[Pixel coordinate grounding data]
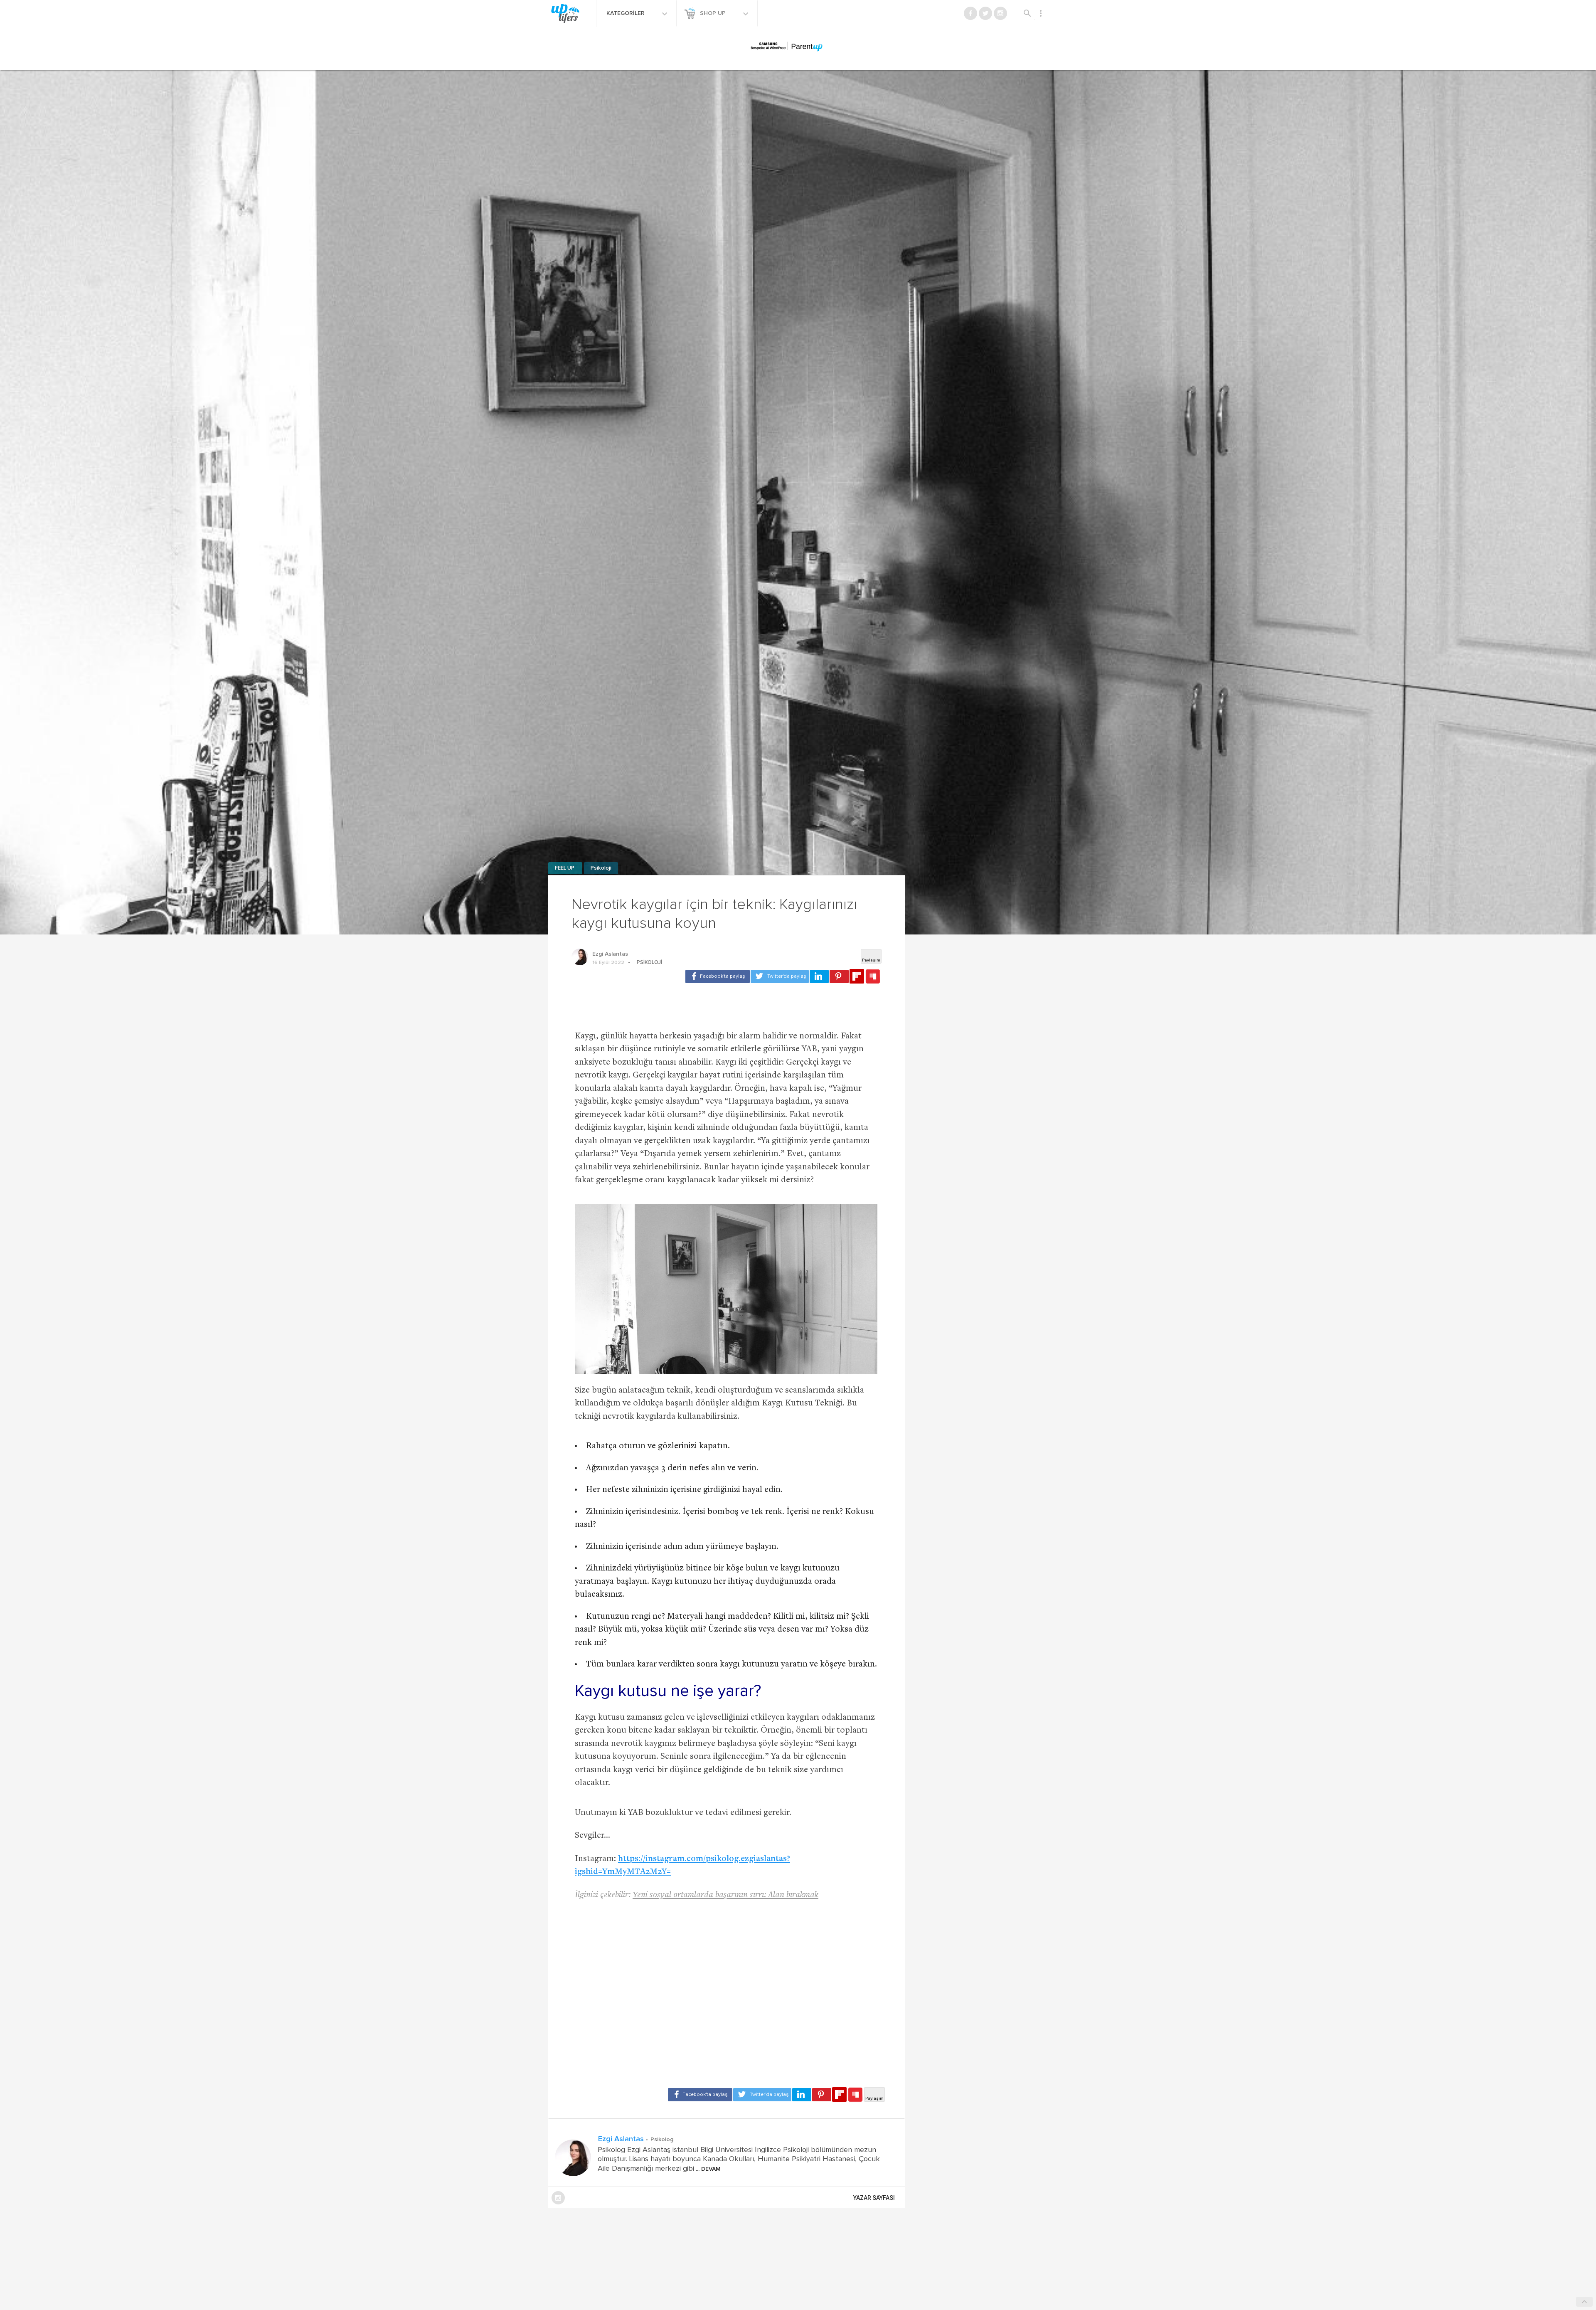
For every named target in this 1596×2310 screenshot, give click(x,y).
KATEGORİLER (626, 13)
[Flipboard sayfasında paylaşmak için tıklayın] (857, 976)
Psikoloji (601, 868)
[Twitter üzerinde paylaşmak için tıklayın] (780, 976)
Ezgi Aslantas (610, 954)
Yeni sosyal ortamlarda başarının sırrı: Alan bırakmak (725, 1895)
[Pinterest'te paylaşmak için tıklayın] (839, 976)
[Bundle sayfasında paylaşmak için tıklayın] (873, 977)
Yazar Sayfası (874, 2197)
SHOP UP (713, 13)
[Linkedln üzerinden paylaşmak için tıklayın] (819, 976)
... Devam (707, 2169)
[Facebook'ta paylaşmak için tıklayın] (717, 976)
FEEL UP (565, 868)
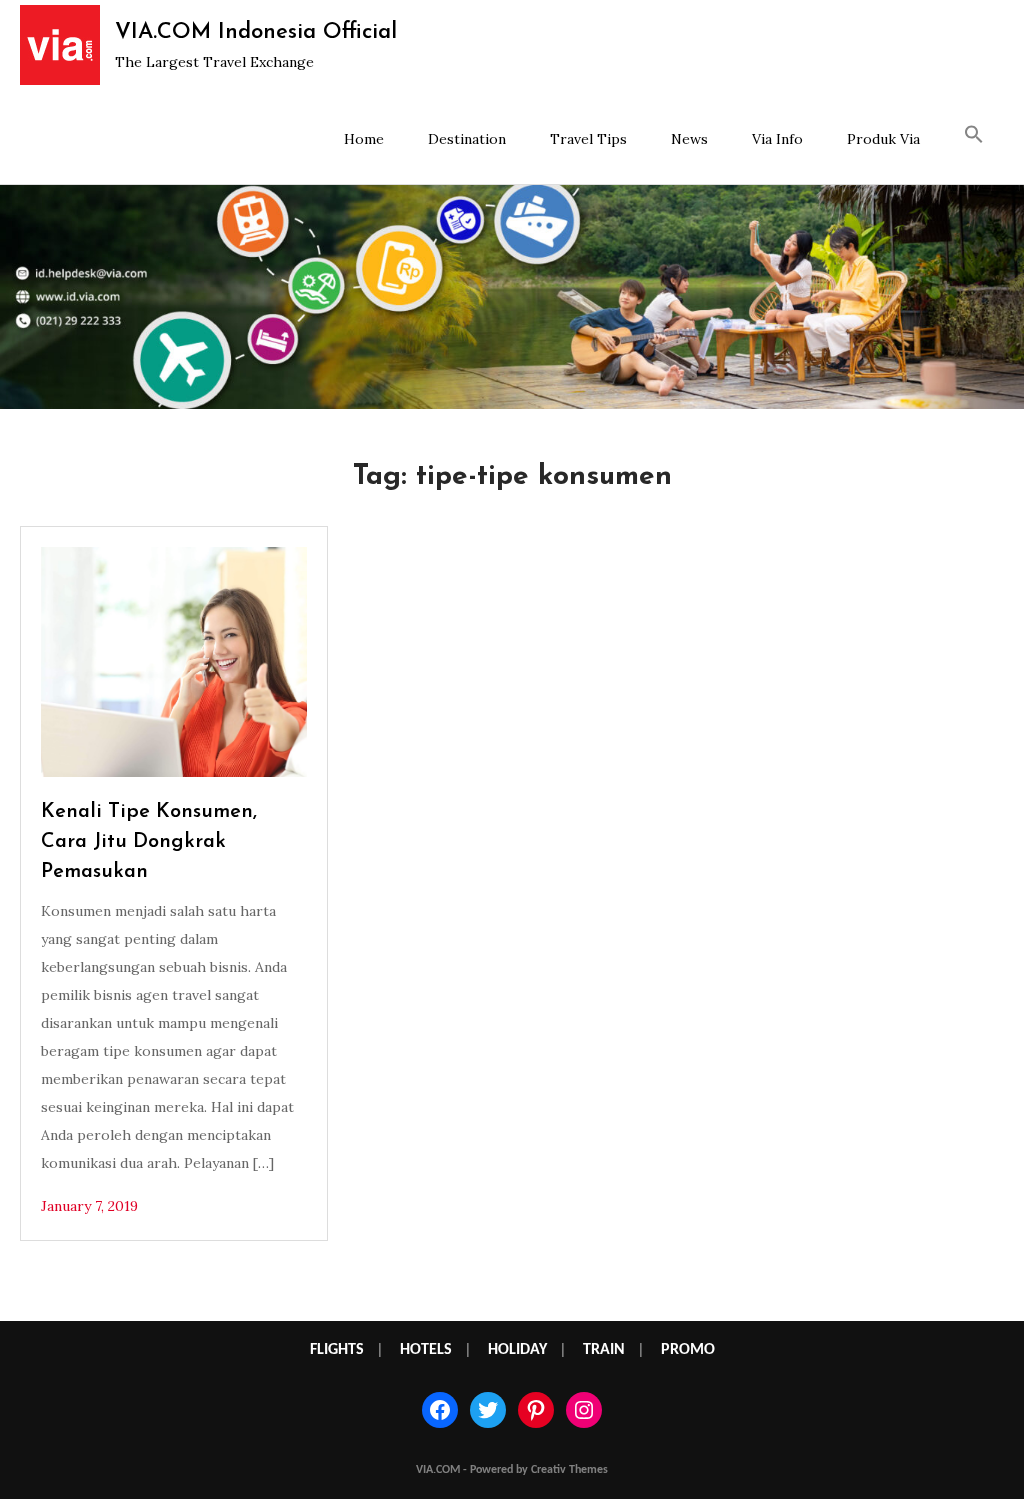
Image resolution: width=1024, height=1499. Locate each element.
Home (364, 139)
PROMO (688, 1350)
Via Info (777, 139)
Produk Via (883, 139)
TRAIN (604, 1350)
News (689, 139)
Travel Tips (588, 139)
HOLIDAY (517, 1350)
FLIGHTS (337, 1350)
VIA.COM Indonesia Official (256, 32)
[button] (974, 137)
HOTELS (426, 1350)
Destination (467, 139)
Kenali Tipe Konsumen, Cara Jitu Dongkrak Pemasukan (149, 842)
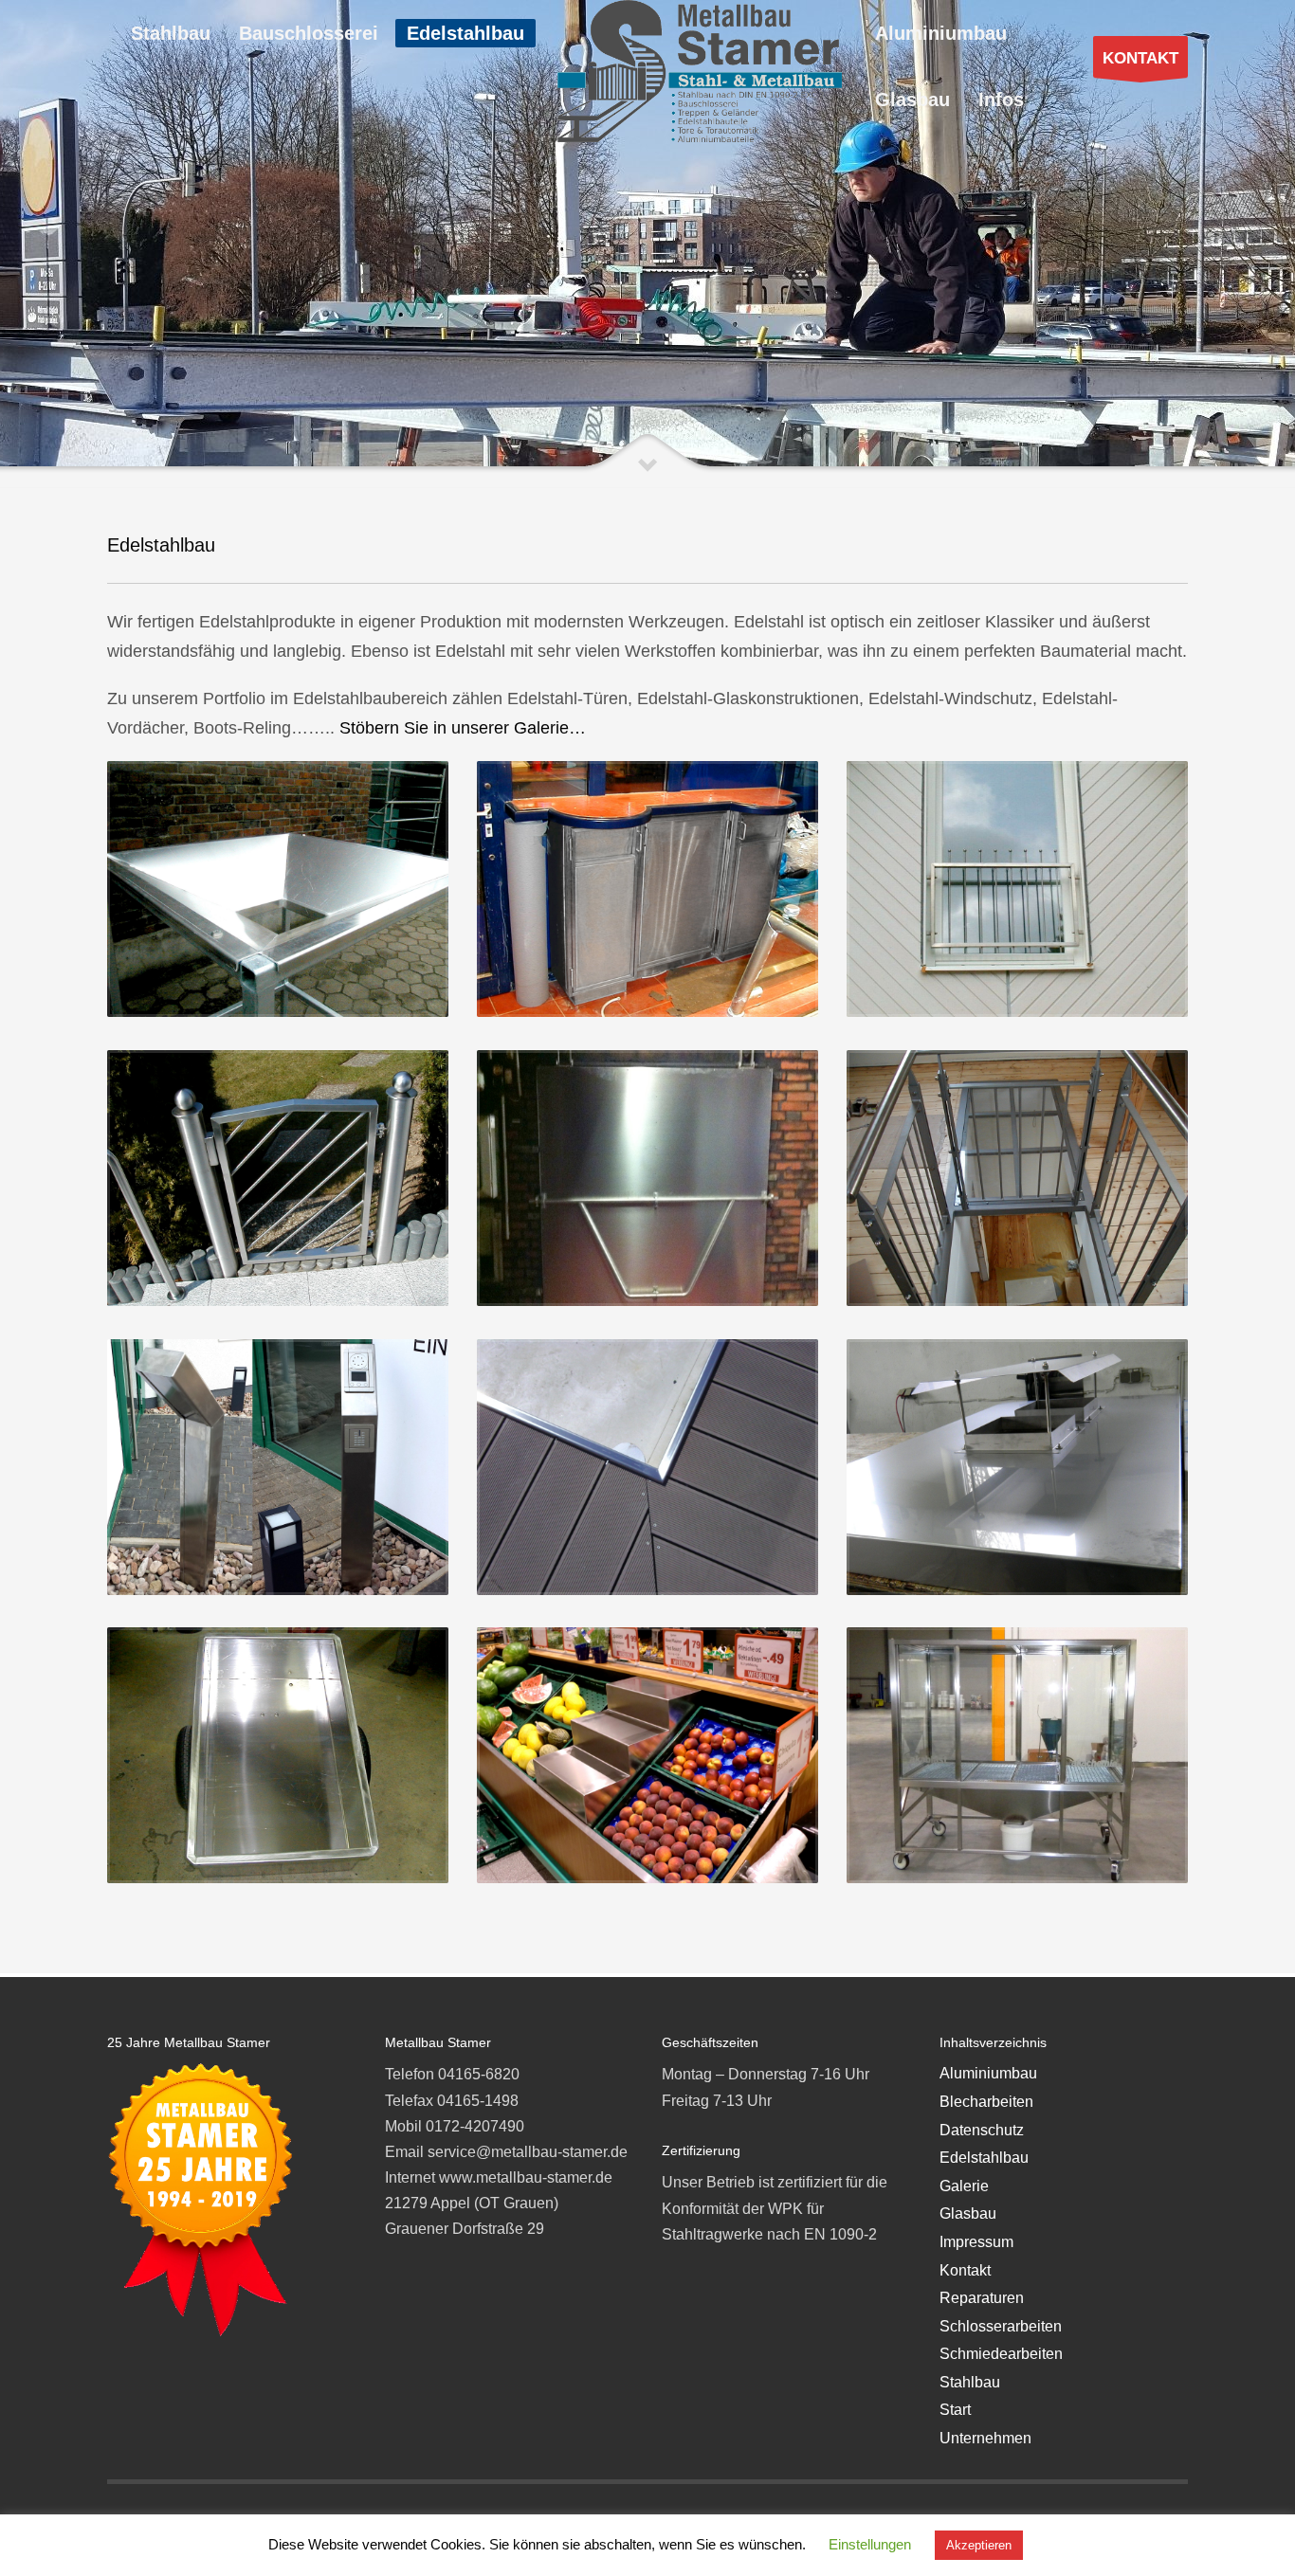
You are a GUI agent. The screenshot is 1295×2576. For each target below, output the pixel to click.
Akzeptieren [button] (979, 2545)
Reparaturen (981, 2298)
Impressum (976, 2242)
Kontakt (965, 2270)
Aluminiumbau (988, 2073)
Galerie (964, 2186)
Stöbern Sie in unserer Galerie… (462, 727)
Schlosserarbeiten (1000, 2326)
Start (955, 2410)
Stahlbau (969, 2382)
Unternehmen (985, 2438)
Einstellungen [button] (870, 2544)
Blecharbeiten (986, 2102)
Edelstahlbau (984, 2158)
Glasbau (967, 2213)
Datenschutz (981, 2130)
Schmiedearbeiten (1001, 2354)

▶ [What you are asked to do] Please give only the number of lines above that contain "için".

▶ [Solution below] 6